NegatER: Unsupervised Discovery of Negatives in Commonsense Knowledge Bases
This addresses the need for negative knowledge in commonsense reasoning for AI systems, though it is incremental as it builds on existing language models and knowledge base techniques.
The paper tackles the problem of generating negative (false) statements for commonsense knowledge bases, which are important for discriminative reasoning but typically unavailable, by proposing NegatER, a framework that uses a contextual language model to rank potential negatives without ground-truth examples. The result shows that NegatER produces negatives that are more grammatical, coherent, and informative, leading to statistically significant accuracy improvements in a knowledge base completion task.
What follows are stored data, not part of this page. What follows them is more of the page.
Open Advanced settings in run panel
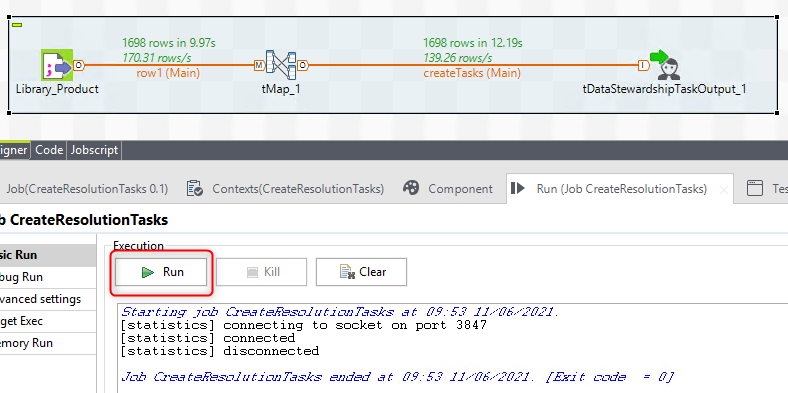The height and width of the screenshot is (393, 788). point(48,299)
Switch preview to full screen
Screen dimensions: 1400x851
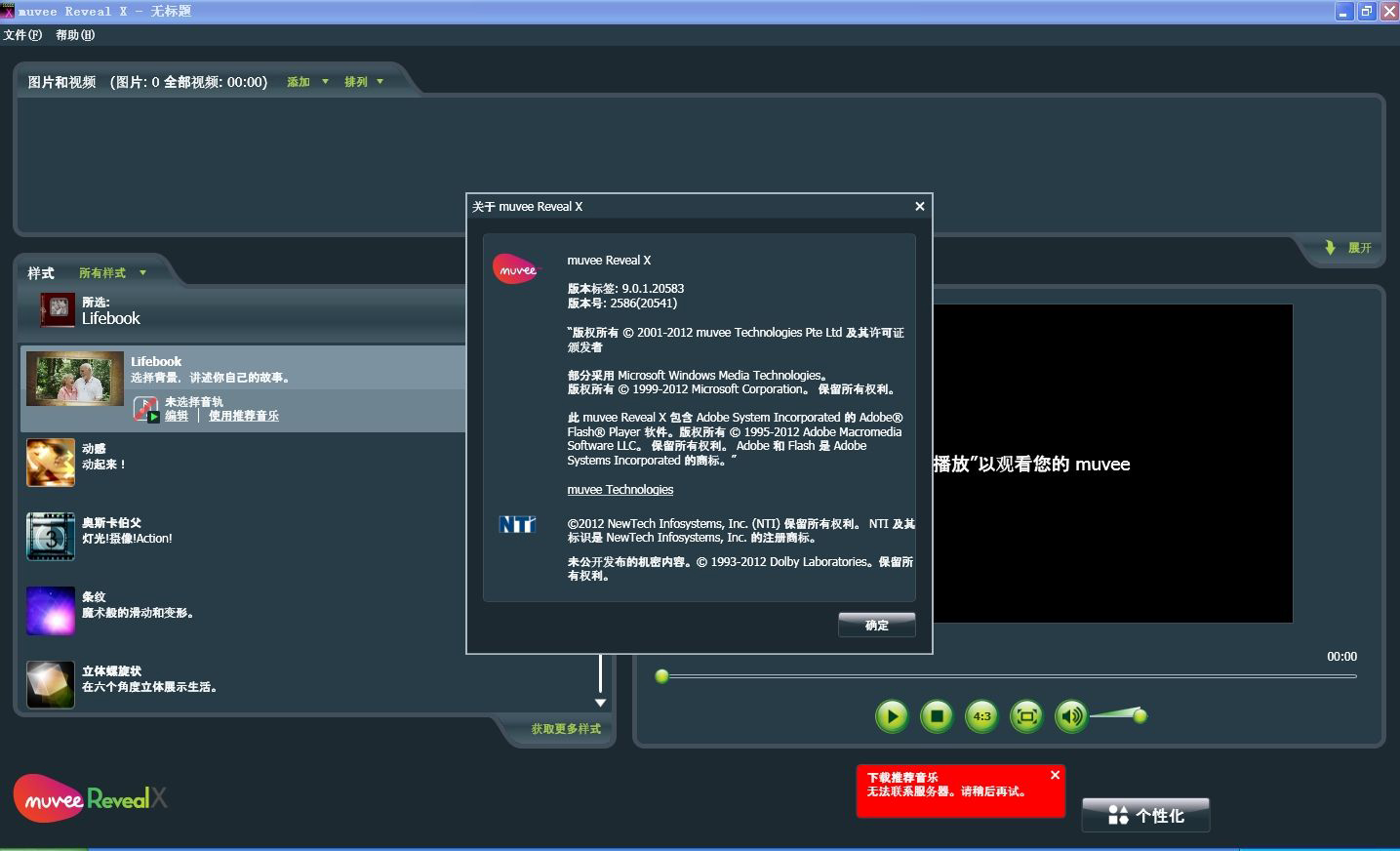tap(1026, 716)
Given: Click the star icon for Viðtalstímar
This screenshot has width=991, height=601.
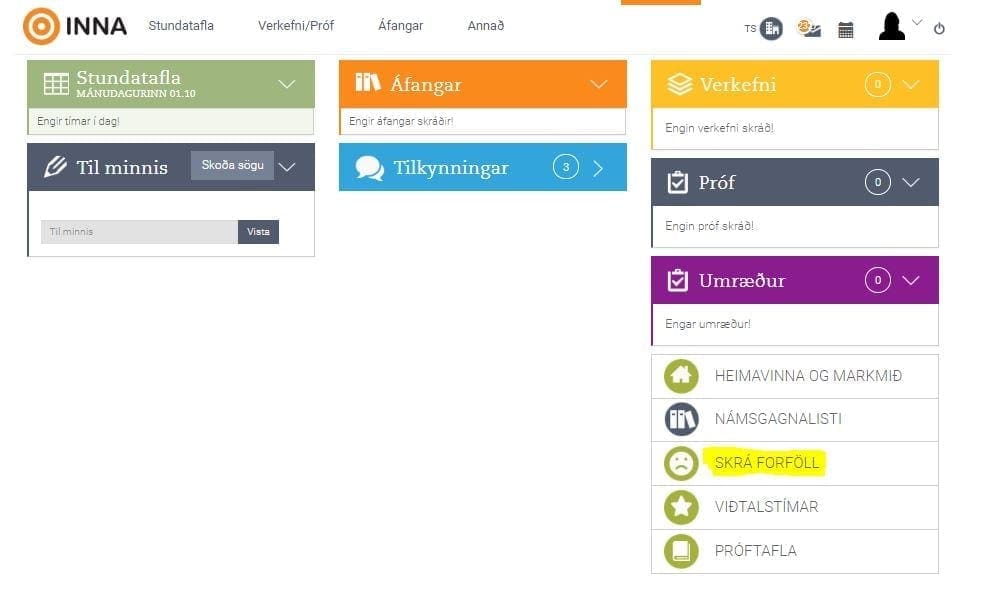Looking at the screenshot, I should pyautogui.click(x=681, y=507).
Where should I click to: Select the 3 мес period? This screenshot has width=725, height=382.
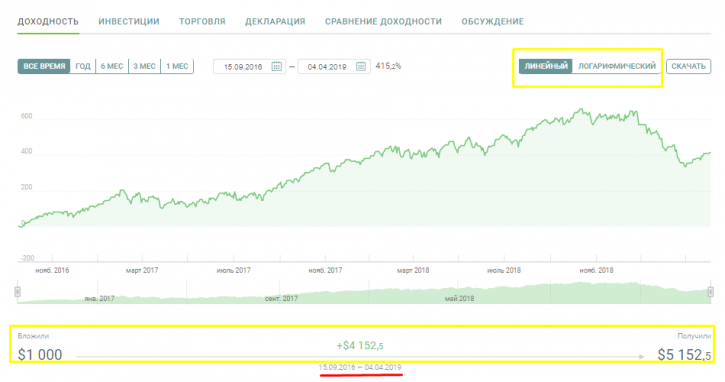[144, 66]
Codifying commonsense knowledge in machines is a longstanding goal of artificial intelligence. Recently, much progress toward this goal has been made with automatic knowledge base (KB) construction techniques. However, such techniques focus primarily on the acquisition of positive (true) KB statements, even though negative (false) statements are often also important for discriminative reasoning over commonsense KBs. As a first step toward the latter, this paper proposes NegatER, a framework that ranks potential negatives in commonsense KBs using a contextual language model (LM). Importantly, as most KBs do not contain negatives, NegatER relies only on the positive knowledge in the LM and does not require ground-truth negative examples. Experiments demonstrate that, compared to multiple contrastive data augmentation approaches, NegatER yields negatives that are more grammatical, coherent, and informative -- leading to statistically significant accuracy improvements in a challenging KB completion task and confirming that the positive knowledge in LMs can be "re-purposed" to generate negative knowledge.